#### [Description of the task]
In the entries below, copy out word for word everything from the line containing "This screenshot has height=960, width=540." down to the line containing "Contact iB4e Coaching", including both of those lines.
── The records ──
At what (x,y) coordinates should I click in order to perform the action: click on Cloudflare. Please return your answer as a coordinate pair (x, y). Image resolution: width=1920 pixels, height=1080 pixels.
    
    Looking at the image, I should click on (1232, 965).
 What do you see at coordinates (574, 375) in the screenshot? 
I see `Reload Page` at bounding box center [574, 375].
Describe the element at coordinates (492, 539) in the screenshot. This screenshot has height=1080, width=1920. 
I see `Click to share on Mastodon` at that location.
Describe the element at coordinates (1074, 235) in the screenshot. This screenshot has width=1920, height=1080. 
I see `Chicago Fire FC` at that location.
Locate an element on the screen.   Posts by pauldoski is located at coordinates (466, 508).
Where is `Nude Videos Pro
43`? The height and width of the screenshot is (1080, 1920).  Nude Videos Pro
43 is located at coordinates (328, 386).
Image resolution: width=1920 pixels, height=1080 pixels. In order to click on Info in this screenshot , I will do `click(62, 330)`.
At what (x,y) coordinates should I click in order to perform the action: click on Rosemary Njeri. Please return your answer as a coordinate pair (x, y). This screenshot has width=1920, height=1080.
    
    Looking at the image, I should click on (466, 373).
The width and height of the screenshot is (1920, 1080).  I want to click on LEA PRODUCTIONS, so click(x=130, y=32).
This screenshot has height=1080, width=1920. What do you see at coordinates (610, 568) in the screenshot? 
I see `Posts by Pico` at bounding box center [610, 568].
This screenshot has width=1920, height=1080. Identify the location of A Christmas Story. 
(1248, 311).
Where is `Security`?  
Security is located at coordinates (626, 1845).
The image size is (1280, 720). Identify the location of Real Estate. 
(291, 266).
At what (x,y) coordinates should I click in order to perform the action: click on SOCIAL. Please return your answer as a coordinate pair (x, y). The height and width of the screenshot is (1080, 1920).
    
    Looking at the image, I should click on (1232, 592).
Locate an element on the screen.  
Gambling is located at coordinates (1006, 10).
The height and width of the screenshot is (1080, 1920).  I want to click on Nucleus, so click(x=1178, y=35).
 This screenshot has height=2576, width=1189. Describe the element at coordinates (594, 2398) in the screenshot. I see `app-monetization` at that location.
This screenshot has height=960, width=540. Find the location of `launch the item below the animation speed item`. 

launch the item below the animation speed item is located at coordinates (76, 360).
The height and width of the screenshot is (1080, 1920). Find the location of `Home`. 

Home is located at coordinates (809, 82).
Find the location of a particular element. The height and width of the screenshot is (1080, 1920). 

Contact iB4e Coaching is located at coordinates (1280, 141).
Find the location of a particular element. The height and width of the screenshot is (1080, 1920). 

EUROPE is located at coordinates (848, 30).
───
#### [Solution for this problem]
This screenshot has height=960, width=540. Find the location of `launch the item below the animation speed item`. 

launch the item below the animation speed item is located at coordinates (76, 360).
The height and width of the screenshot is (1080, 1920). Find the location of `Home`. 

Home is located at coordinates (809, 82).
Find the location of a particular element. The height and width of the screenshot is (1080, 1920). 

Contact iB4e Coaching is located at coordinates (1280, 141).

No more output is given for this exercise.